Task prompt: Pick out and copy every line in the records below that contains the word "height". Case counts.

Given information:

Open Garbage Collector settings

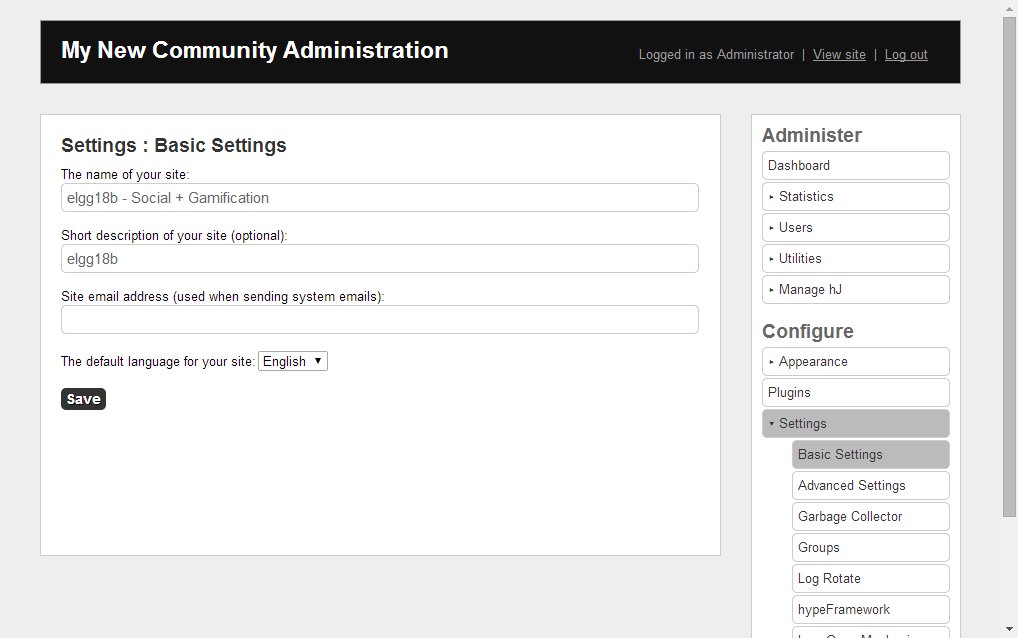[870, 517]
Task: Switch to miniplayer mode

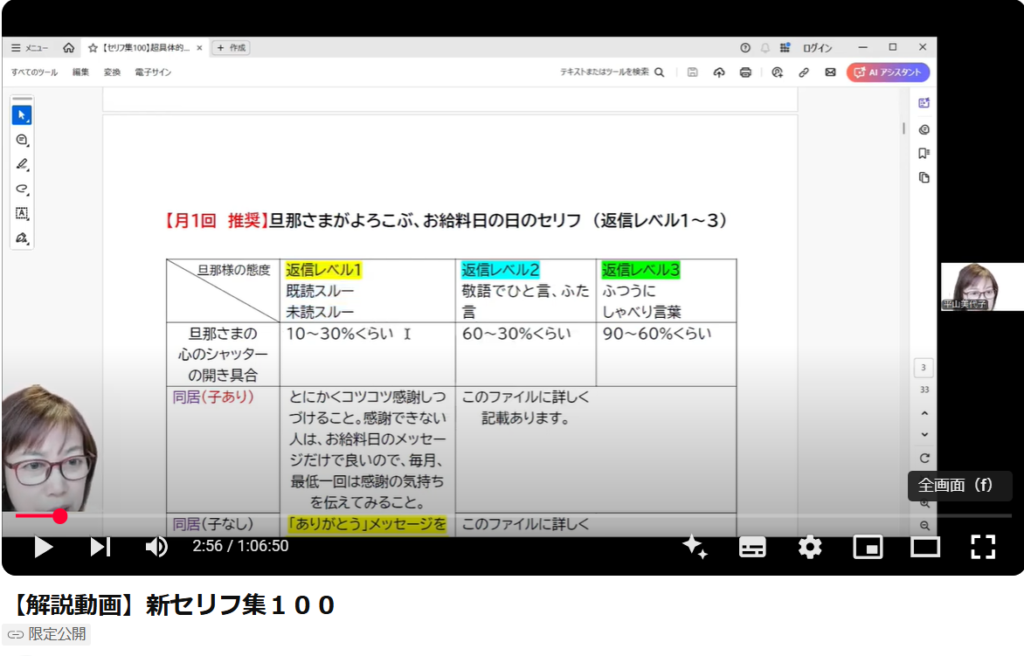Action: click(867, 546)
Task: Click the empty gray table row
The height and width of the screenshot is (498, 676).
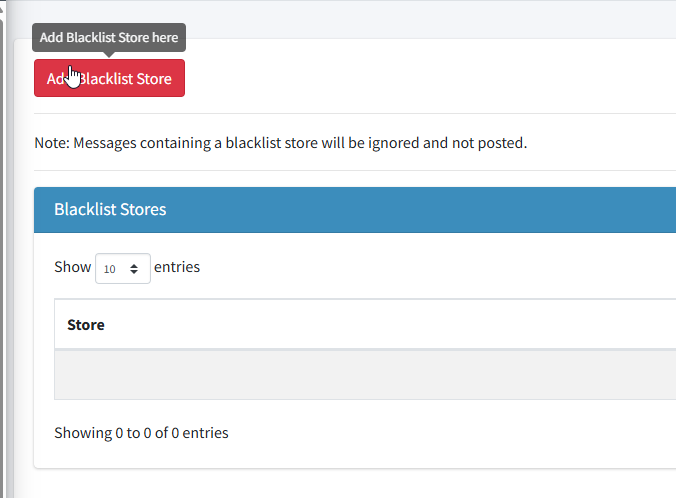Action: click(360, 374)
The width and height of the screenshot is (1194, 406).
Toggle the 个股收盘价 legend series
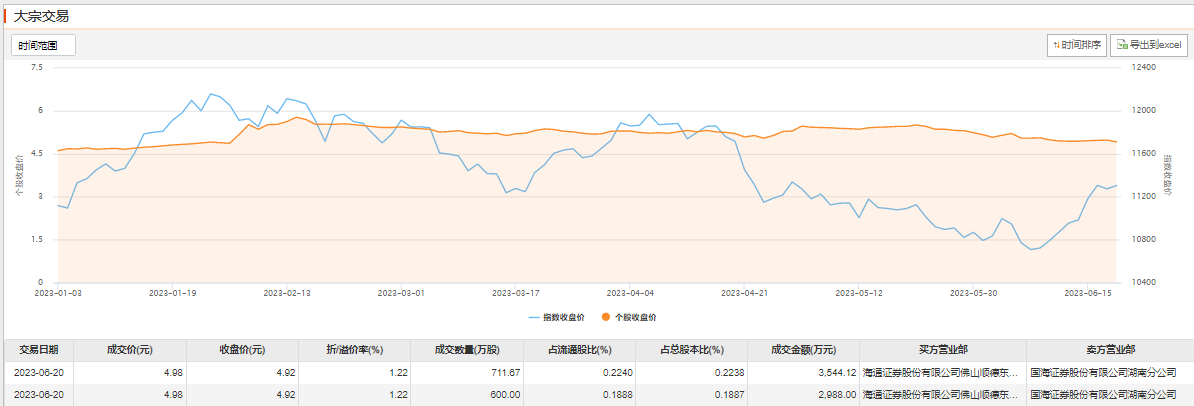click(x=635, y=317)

Task response:
The height and width of the screenshot is (498, 676).
The width and height of the screenshot is (1194, 406).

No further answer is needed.